Exercise goal: Verbatim copy without images: return all of the data as it stands.

Information:
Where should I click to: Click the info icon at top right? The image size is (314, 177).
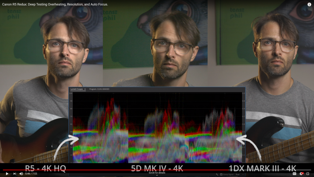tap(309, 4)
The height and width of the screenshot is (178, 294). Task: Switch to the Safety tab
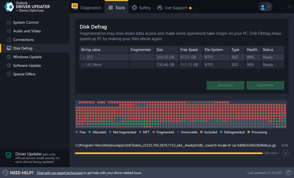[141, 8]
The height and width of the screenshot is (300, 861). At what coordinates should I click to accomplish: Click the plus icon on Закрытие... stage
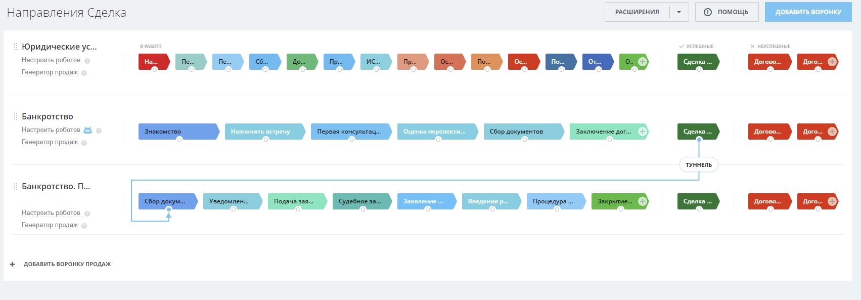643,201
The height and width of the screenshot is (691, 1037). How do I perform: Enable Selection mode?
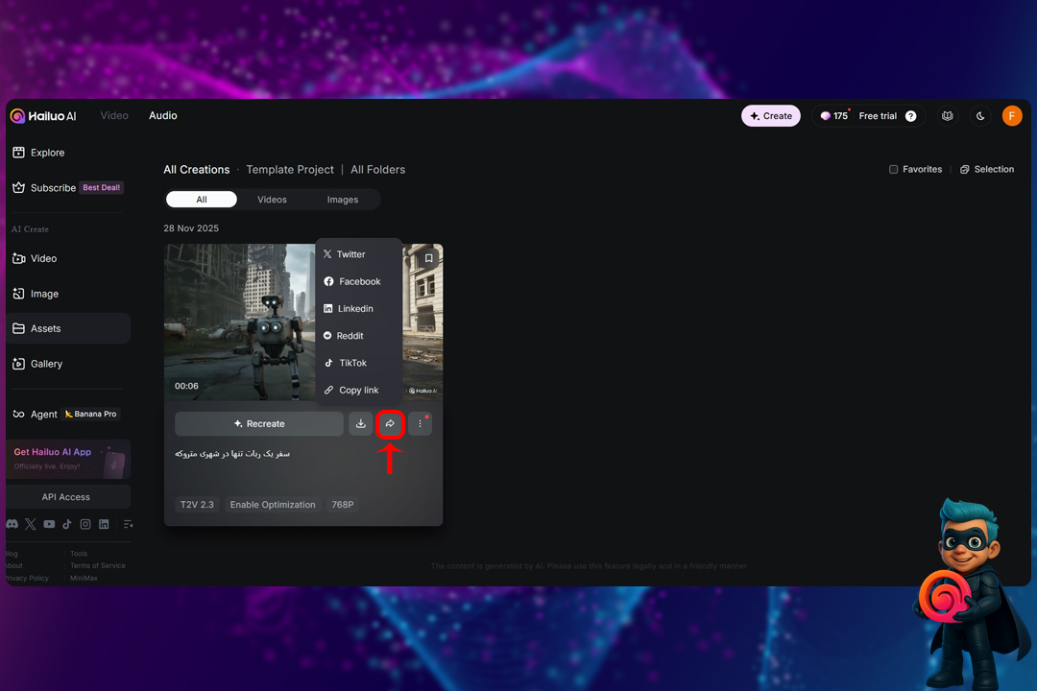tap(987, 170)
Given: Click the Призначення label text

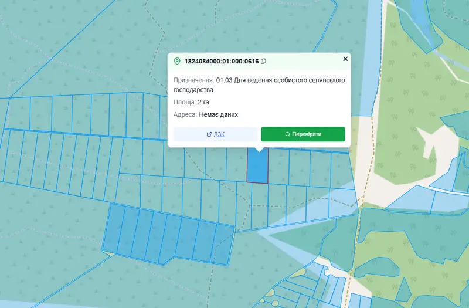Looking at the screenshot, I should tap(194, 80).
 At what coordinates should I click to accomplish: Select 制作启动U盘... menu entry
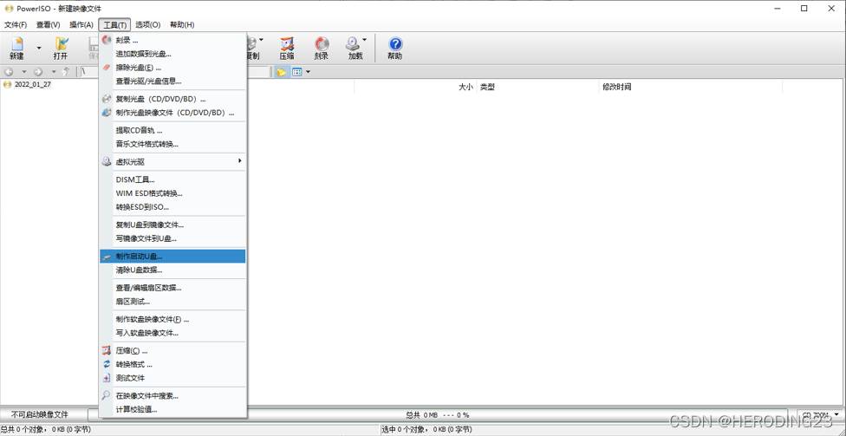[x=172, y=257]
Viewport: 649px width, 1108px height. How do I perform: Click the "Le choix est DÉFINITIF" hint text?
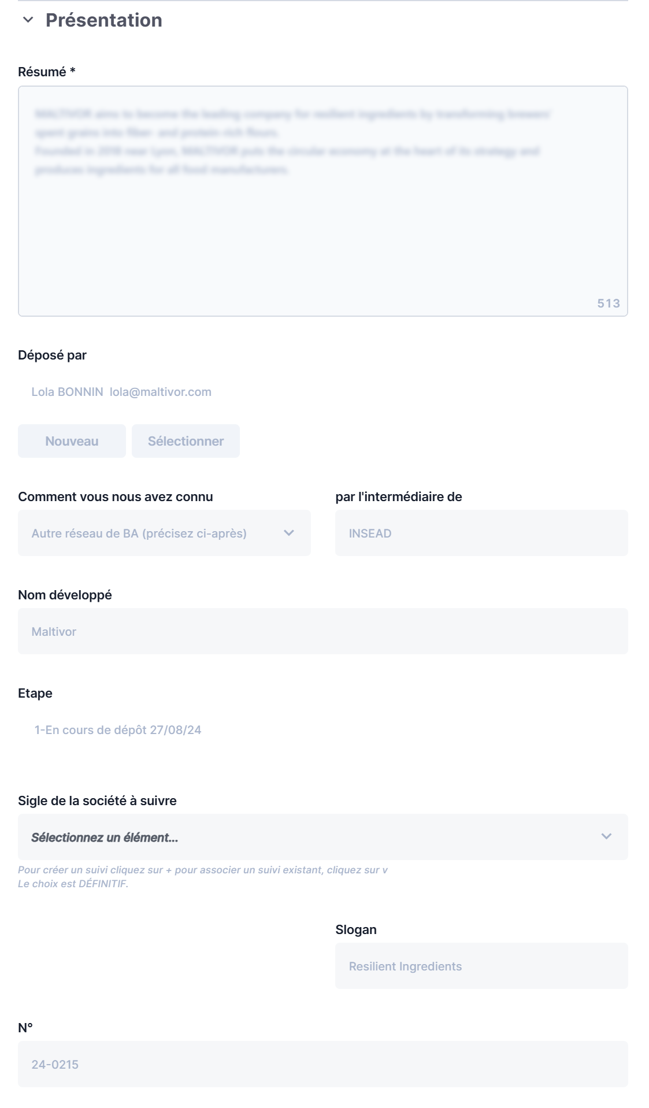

Solution for this exercise:
Where should I click to: Click the info icon at top right? The image size is (314, 177).
tap(309, 4)
The height and width of the screenshot is (178, 294). Task: Switch to the Safety tab
[141, 8]
The height and width of the screenshot is (300, 861). At what coordinates should I click to accomplish: Click the plus icon on Закрытие... stage
643,201
The height and width of the screenshot is (691, 1037). How do I perform: Enable Selection mode?
tap(987, 170)
Given: Click the Призначення label text

Looking at the screenshot, I should tap(194, 80).
 At what coordinates should I click to accomplish: Select 制作启动U盘... menu entry
[x=172, y=257]
Viewport: 649px width, 1108px height. How do I perform: Click the "Le choix est DÉFINITIF" hint text?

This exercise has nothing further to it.